Seven weeks later and my interior design course is complete! Like all fun things, it went by too quickly and I am so sad it’s over! As I told you, over the course of the past two months, we have been working on a project to design our own one bedroom. We were given a floor plan, which we had to stick to, but could play around with the walls and design everything else ourselves. There was “no budget” so we could include anything and everything we wanted (Fireplace in the bedroom? Walk-in closet? Yes, please!). Each week everyone would show their floor plan and explain what they had worked on, then the professor and students would all critique each others work, which was very helpful. My floor plan went through SEVERAL stages (which I mistakenly didn’t document), going from two couches, a coffee table, ottoman and a chair in the living room, to two couches, two coffee tables and two chairs. I had my bedroom against one side of the room, then was asked, “Why don’t you want the bed facing the beautiful windows to take in the view?”. Well that’s a good question…all things you think would be intuitive, but weren’t. It was so interesting to see everyone’s take on the same floor plan and not one apartment was the same. In fact, they were all very different. Here are a few pictures from the process…
While it may not look like a lot of work, I spent HOURS, looking through magazines, going through fabric swatches, picking out paint colors, and the list goes on. Designing an apartment is no small task! I can’t imagine what an entire house would entail. For my one bedroom I chose to make it a TriBeCa loft which included a large living room with a built-in bookcase wall and fireplace which was open to the kitchen. The kitchen included Viking appliances and a white carerra marble island, with white subway tile and brass fixtures. The flooring was wide board wood and the round natural wood dining table had two natural wicker chairs with fun navy and white geometric cushions and a built-in banquette in the same pattern. The bedroom had a large closet along one wall, with a built-in bookcase/shelving and corner fireplace on the other, a king bed and a door through to the vanity/laundry room and then through to the master bath. The master bath had a double sink, a marble steam shower (why not?), herringbone tile floors and the walls had white subway tile and tan-colored paint. The apartment also included a powder room for guests and a built-in desk between the kitchen and living room. My color scheme throughout the house was brass, neutrals (white and tan), navy blue and an orangey red. I incorporated fun patterns and classic neutrals to keep it interesting without being too over-the-top. Overall, it had a very beachy/boho vibe, which I love.

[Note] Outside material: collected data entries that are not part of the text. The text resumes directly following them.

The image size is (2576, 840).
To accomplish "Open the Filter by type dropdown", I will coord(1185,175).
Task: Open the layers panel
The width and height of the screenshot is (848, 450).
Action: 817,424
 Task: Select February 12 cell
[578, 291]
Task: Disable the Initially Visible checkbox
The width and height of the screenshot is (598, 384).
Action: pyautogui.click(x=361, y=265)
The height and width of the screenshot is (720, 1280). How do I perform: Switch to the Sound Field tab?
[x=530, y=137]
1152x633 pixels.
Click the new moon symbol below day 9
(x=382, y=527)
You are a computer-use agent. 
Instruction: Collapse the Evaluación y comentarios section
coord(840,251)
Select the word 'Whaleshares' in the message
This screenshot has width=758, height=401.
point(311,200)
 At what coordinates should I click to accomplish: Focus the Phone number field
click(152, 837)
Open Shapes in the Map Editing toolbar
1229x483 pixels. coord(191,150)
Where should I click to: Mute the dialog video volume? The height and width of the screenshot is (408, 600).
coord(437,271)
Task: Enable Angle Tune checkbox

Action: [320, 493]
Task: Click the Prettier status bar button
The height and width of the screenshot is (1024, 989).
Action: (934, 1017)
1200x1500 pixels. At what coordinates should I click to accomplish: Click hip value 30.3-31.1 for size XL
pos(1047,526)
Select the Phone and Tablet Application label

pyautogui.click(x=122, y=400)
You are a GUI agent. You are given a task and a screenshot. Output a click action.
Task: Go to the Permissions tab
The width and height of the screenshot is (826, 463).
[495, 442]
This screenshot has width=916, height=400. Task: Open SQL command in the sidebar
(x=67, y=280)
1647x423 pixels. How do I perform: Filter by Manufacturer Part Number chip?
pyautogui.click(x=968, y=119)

It was really interesting to see not only how different everyone’s floor plans were, but also how they presented their projects and designed their rooms. Each person’s apartment was almost predictable based on their personality and style, it was pretty funny to observe. The lawyer, who is a quirky-dorky-Anthropologie type, designed her apartment with just that style – it looked as if it was straight out of an Anthropologie storefront with mustard yellow, polka dots and funky light fixtures. Then, the model-esque fashion chick who has a very simple-boho-earthy style, designed her apartment with large leather sofas, massive dark wood tables, and a large picture of horses hanging as the focal point of the living room. I loved both designs even though they were extremely different from my style! It was so interesting to see everyone’s ideas and it made me realize how your personality and fashion sense is just an extension of your taste in design.
A few things I learned from this course that I think are worth sharing are:
#1: Think about practicality and the purpose of a room before designing it. Don’t put a glass ottoman in a living room as extra seating. No one is going to sit on it.
#2: Keep rooms as open and inviting as possible; don’t put up a wall for the sake of putting up a wall.
#3: Sofas/chairs and coffee tables should be 18″ apart. Just enough to sit down and reach your glass of wine.
#4: People by nature like symmetry.
#5: Color schemes are typically made up of 3 or more colors and must be repeated at least 3 times in a room/apartment.
#6: When developing your color scheme stay within the same hue or it will not work well together.
#7: Blue is a very difficult color to work with because it has so many variations and hues.
#8: Pinks are the most flattering color to have on a bathroom wall.
#9: Stay away from bright colors in the bedroom, it will not facilitate a good sleep.
#10: A door should always open to a wall.
#11: Every room should have a focal line; having pictures hung at different heights is not aesthetically pleasing, there has to be a focal line along the wall which is repeated at least twice (whether it be with lighting or pictures).
It’s fascinating to dive into the details that go into designing a space and all of the regulations behind how large a bathroom has to be, how many inches apart furniture needs to be to sit comfortably, etc. The amount of time that goes into the research on colors, furniture, fabrics and what have you, is much longer than I anticipated, but I had an absolute blast doing it! If you have any questions about your own living space, feel free to contact me! I am happy to share my tidbits of knowledge that I accumulated over the past several weeks! I may even have to sign up for another one…
Happy Thursday! This week has flown by!